» **Task instructions**:
Write out each record exactly and skip every image.

[Records from a dataset]

((

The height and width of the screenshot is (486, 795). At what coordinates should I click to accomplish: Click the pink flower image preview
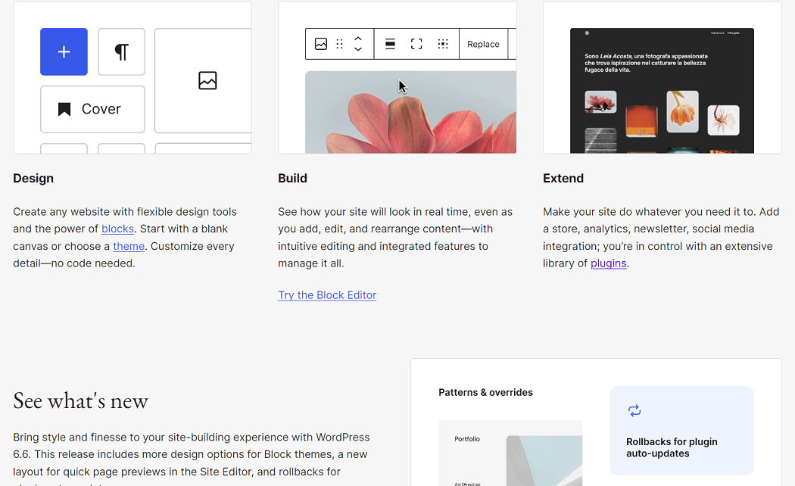click(x=410, y=114)
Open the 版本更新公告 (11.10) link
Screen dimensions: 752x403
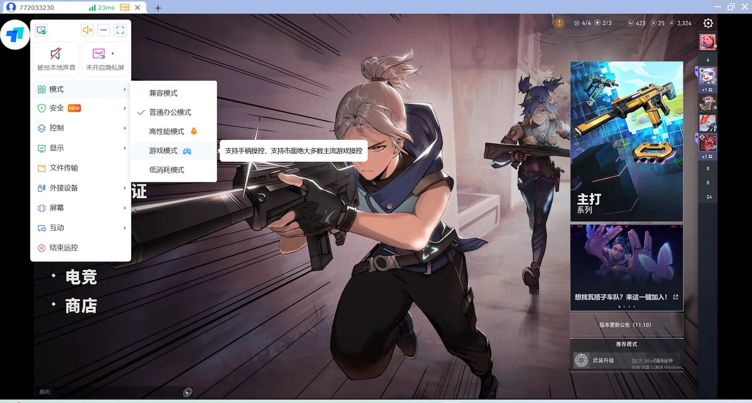point(626,325)
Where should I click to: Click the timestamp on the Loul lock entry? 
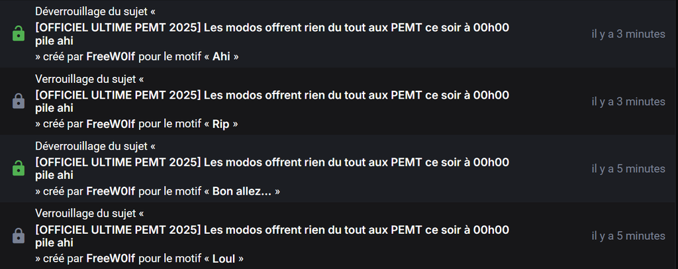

))

» **Answer box**:
The height and width of the screenshot is (486, 795). At what coordinates should I click to accomplish: Click the pink flower image preview
click(x=410, y=114)
Open the 版本更新公告 (11.10) link
Screen dimensions: 752x403
point(626,325)
Where should I click to: Click the timestamp on the Loul lock entry? 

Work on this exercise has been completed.